Recent Art of Living Retreat Center retreat host Nikki Myers has created a revolutionary, holistic approach to addiction recovery that combines yoga philosophy and the tools of the traditional 12-step program. We recently spoke with Nikki about how these two philosophies work together, the role of sacred transformation, and her own road to recovery.
A practice born from lived experience
Here’s the story: my life was in the thrall of addiction for many years. There’s a phrase used in 12-step programs that goes ‘jails, institutions, and death’ — well, all of those I understand, and all of those I have experience with. My inspiration to create this program comes out of my own lived experience with addiction and recovery.
I found my way into 12-step programs by the grace of something bigger than myself. The 12-step program absolutely, positively saved my life.
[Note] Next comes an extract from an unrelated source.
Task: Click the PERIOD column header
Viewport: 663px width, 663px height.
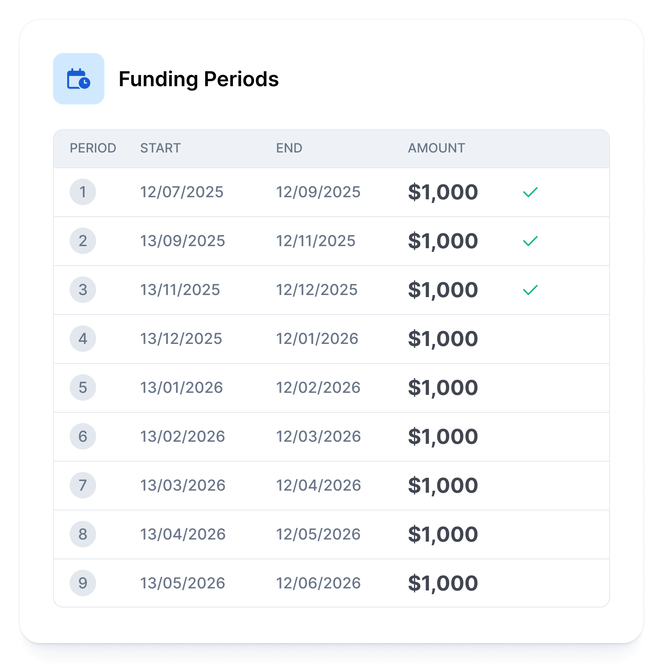Action: pos(93,148)
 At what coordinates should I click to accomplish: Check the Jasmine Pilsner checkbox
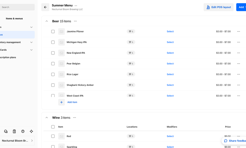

For 8 years, I was immersed in this program, but even after 8 years clean, I relapsed, and found myself falling back into addictive behavior all over again.
After my first relapse, I was reintroduced to yoga. I’d had experience with yoga before, but coming back to it, I truly fell in love with the practice for the first time, and began to understand how closely the philosophy and practice of yoga relates to the 12-step program.
Working together to heal addiction
There were so many connections that I saw between yoga and the program, and after four years of studying yoga and staying clean, I decided that I didn’t need the program anymore. And you know what? I relapsed again. It was only after that second relapse that I came to realize that I was keeping these two practices in separate boxes. What I really needed to sustain recovery was a marriage between the two.
Y12SR was created out of my personal experience, and along the way, I discovered there were so many more people like me. The 12-step program deals with the cognitive aspects of addiction, but yoga helps with the somatic aspect, and together, they create a full-system set of teachings.
There is a model in yoga philosophy that comes from the yoga sutras, stating how the root of so many problems is in Avidya, which ultimately is a misconception of who we are. We think we’re separate from each other and from nature, from the universe, and even from our own bodies.
The founders of the 12-step program address the same problem, but a little differently. They call it “stinkin’ thinkin'”, but it’s the same thing as misconception. We look at things through the lens of our own subjective experience, which can lead us to misinterpretation of the world around us and ourselves.
One of my teachers says the answer to everything is ‘it depends’. When the pain of not doing something at all became greater than the pain of taking a step forward, then I knew it was time to take the step forward.
This step could simply be an investigation. I tell people all the time to just try some things on. One of the things I personally tried early on was giving up — if you want to see if you’re addicted to something, watch what happens when you take it away. Your mood, your attitude, even your physiology can change. If you experience these kinds of changes, it could be an indicator of a serious problem.
A spiritual solution to a spiritual problem
There are many avenues to combat addiction. Of course, there are 12-step programs, which are absolutely brilliant, and do tie very closely to yoga. You could try yoga, or online resources. There are many ways to begin the journey to recovery.
At its heart, the crisis of addiction is a spiritual problem, a spiritual crisis. We’ve taken a pharmaceutical approach to it, and in my experience, what I assert is that there will never be a pharmacological answer to a spiritual crisis. Both yoga and the 12-step program affirm this. Addiction is a spiritual issue that needs a spiritual remedy.
What I love about the combination of yoga and the cognitive pieces of the 12-step program is that together, they offer tools and processes to begin to support that spiritual transformation, that sacred road to recovery.